For the construction sector, Job Openings and Labor Turnover Survey (JOLTS) data from the Bureau of Labor Statistics (BLS) indicate that gross hiring declined, falling from 317,000 to 300,00 from May to June. The hiring rate, as measured on a 3-month moving average basis, continued to slow, falling to 5.2% in June.
Consistent with reports of some labor shortages for builders, the number of open, unfilled positions in the construction industry reached a five-year high in June. The number of unfilled positions in the sector climbed to 133,000 from 102,000 in May. This marks five of the last six months for which the total number of open positions was greater than 100,000. This is the first time this has occurred since 2008. Successfully filling open positions with qualified workers is a top concern for home builders in 2013.
The June job openings rate (open positions measured as a percentage of current employment) for construction was 2.2%. Measured as a three-month moving average, the openings rate (the blue line above) has staged a noticeable rise since September 2012. Combined with a declining sector layoff rate (non-seasonally adjusted), charted as a 12-month moving average in the graph above, these factors suggest more net construction hiring in the months ahead – if firms can find workers with the right skills.
Monthly employment data for July 2013 (the employment count data from the BLS establishment survey are published one month ahead of the JOLTS data) indicate that total employment in home building stands at 2.137 million, broken down as 584,000 builders and 1.553 million residential specialty trade contractors.
According to the BLS data, over the last 12 months, the home building sector has added 89,000 jobs. Since the point of peak decline of home building employment, when total job losses for the industry stood at 1.466 million, 153,000 positions have been added to the residential construction sector.

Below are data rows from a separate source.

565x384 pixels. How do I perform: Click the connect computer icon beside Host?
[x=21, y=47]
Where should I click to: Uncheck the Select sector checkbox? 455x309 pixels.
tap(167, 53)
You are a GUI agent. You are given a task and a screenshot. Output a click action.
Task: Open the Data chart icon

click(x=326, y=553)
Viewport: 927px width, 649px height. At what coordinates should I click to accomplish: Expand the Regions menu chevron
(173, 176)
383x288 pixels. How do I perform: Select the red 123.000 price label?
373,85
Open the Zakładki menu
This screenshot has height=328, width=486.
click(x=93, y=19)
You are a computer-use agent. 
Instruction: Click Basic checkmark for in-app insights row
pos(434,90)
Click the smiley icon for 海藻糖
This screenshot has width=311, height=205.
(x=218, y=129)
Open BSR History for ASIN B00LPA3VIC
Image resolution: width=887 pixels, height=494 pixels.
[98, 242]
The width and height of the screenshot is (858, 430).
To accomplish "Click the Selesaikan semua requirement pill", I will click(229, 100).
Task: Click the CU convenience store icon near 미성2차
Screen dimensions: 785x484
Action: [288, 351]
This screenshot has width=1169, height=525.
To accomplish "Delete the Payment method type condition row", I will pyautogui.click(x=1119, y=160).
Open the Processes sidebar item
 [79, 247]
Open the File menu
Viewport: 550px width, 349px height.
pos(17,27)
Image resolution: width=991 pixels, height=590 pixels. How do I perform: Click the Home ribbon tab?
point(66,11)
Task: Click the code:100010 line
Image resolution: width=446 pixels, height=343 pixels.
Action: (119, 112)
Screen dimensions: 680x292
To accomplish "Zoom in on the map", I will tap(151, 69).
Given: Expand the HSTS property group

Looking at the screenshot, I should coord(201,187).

While employment growth for the sector is not expected to occur at rates seen for the growth in overall building activity, the current level of improvement for total employment remains a puzzle. This small amount of job creation could be due to increased hours for existing workers, but if true, this is not a sustainable situation. Expected increases in building should lead to further growth in residential construction employment over the course of the year. Thus far in 2013, home building employment is averaging monthly growth of about 9,000 positions.
For the economy as a whole, the June JOLTS data indicate that the hiring rate fell slightly to 3.1% of total employment. The hiring rate has been in the 3.1% to 3.4% range since January 2011. The job openings rate was unchanged at 2.8% in June.